En parallèle, j’ai fait Gangs of London. Entre Papicha et Gangs…, adoubé par Gareth Evans, j’ai tout de suite vu que je pouvais monter plus facilement mes projets. C’est fou, je l’ai senti du jour au lendemain ! Juste après les César, tout le monde nous appelait car mes projets circulaient déjà depuis un moment dans différentes sociétés. C’est comme si j’étais sous la pile et que soudainement, on m’avait fait passer en haut de cette pile.
C’est là que Farang est né : le scénario était là depuis un moment, mais tout à coup, on a trouvé le financement. Même chose pour d’autres projets qui arrivent derrière, qui font la queue : mon film de requins, un autre en Afrique du Sud que j’aimerais tourner l’année prochaine et un gros film d’action que je suis en train d’écrire avec Jude Poyer et l’une des scénaristes de Gangs of London.
Ce qui est génial, c’est que je n’ai plus à me dire que je vais devoir travailler dans une économie ultra réduite. J’ai fait mes premiers films dans avec peu d’argent, mais j’avais des ambitions inadaptées au budget dont je disposais. Souvent, ça pouvait donc être un peu bancal, maladroit, parce qu’il n’y avait jamais suffisamment de moyens et qu’on y allait quand même.
Aujourd’hui, je peux dire aux producteurs : « Il faut ces moyens-là pour faire ce film de cette manière-là », et j’obtiens généralement ce dont j’ai besoin. Ça donne une liberté et un confort que j’aimerais vraiment conserver, tout en espérant que cela crée un appel d’air pour d’autres réalisateurs.
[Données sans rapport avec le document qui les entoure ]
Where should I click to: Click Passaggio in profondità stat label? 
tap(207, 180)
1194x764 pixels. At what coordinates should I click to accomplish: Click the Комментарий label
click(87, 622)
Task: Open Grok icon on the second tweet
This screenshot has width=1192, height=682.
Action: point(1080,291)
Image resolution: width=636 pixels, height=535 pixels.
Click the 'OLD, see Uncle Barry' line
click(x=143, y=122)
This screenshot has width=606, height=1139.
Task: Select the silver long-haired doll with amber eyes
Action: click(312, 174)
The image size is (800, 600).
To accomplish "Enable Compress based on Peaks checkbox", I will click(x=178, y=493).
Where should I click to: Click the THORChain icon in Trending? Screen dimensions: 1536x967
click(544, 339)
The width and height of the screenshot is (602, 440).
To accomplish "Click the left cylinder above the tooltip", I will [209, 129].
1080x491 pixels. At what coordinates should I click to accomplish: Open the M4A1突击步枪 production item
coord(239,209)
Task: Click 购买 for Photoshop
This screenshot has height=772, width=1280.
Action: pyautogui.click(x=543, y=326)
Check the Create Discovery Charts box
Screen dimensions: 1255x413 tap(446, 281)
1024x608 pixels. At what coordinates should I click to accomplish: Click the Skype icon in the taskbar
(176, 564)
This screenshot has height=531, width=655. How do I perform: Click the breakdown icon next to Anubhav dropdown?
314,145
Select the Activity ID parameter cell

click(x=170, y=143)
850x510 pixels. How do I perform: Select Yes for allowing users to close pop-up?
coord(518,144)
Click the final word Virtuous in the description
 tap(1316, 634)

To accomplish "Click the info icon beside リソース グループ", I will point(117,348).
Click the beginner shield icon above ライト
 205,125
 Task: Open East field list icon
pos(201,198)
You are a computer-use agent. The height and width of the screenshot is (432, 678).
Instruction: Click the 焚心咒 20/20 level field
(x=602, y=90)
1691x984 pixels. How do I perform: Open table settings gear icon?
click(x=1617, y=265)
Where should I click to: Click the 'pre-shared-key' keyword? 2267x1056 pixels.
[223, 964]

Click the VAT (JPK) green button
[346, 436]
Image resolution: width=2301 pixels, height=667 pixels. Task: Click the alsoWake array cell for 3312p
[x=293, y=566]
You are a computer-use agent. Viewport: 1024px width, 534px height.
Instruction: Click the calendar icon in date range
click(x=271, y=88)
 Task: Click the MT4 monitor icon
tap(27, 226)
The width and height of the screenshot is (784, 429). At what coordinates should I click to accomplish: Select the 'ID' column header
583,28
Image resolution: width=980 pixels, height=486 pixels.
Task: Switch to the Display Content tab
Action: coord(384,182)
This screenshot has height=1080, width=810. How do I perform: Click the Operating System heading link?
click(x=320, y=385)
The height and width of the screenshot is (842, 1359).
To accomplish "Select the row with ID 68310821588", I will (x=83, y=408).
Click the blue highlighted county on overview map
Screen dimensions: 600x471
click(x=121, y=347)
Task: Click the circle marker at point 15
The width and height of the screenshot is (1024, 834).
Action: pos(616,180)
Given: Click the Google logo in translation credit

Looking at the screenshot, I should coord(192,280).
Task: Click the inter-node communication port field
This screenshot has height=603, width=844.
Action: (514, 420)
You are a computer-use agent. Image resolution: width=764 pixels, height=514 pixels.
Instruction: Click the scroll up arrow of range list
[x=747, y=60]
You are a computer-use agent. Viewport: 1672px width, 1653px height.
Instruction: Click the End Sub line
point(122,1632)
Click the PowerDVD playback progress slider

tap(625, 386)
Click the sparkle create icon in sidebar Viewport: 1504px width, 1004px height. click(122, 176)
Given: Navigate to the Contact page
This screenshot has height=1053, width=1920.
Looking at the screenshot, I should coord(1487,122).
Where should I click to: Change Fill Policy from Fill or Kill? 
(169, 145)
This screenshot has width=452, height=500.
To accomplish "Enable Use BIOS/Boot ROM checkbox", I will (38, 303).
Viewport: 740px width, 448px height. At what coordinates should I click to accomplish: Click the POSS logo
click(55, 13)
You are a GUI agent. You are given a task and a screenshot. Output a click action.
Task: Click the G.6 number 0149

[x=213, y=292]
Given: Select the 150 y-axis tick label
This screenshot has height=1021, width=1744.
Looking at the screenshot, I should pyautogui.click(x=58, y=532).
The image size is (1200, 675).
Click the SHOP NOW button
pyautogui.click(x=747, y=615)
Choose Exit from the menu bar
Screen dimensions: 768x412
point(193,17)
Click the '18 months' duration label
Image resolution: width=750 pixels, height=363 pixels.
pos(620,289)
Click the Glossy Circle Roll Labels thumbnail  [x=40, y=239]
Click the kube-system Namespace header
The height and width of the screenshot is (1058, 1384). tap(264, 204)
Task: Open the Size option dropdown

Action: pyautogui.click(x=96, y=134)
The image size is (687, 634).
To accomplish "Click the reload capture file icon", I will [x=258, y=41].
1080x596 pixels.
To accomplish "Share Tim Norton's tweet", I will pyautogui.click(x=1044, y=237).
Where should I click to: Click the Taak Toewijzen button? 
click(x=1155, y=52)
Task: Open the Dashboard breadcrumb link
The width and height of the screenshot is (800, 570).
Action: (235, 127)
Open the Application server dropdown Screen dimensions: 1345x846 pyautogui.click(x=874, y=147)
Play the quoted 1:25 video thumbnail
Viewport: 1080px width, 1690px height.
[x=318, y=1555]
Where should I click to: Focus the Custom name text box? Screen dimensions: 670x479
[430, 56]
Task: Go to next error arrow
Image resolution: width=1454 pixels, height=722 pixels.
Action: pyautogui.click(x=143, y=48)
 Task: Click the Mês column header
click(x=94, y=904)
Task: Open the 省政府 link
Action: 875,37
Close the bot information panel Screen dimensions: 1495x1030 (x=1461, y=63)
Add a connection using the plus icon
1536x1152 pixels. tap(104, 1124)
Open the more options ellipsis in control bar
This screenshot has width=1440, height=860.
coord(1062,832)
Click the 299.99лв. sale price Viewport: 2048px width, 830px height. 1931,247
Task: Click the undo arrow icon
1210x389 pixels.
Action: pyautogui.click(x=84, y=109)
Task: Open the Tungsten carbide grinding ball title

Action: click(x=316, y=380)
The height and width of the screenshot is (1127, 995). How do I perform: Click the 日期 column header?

Farang est une sorte de prototype dans l’industrie aujourd’hui. On pourrait lui reprocher de ressembler par certains aspects aux productions EuropaCorp d’il y a vingt ans, mais ce genre de films peut non seulement ramener du public dans les salles, mais aussi faire revenir le cinéma de genre sur grand écran pas seulement par le biais de l’horreur, mais aussi du thriller. La France a été un grand pays de thrillers, même si ça s’est étiolé au fil du temps.
Le film d’action que je prépare avec Jude est très proche de Classe tous risques de Claude Sautet. Il faut à mon avis renouer avec les racines du polar français et se réapproprier ses codes.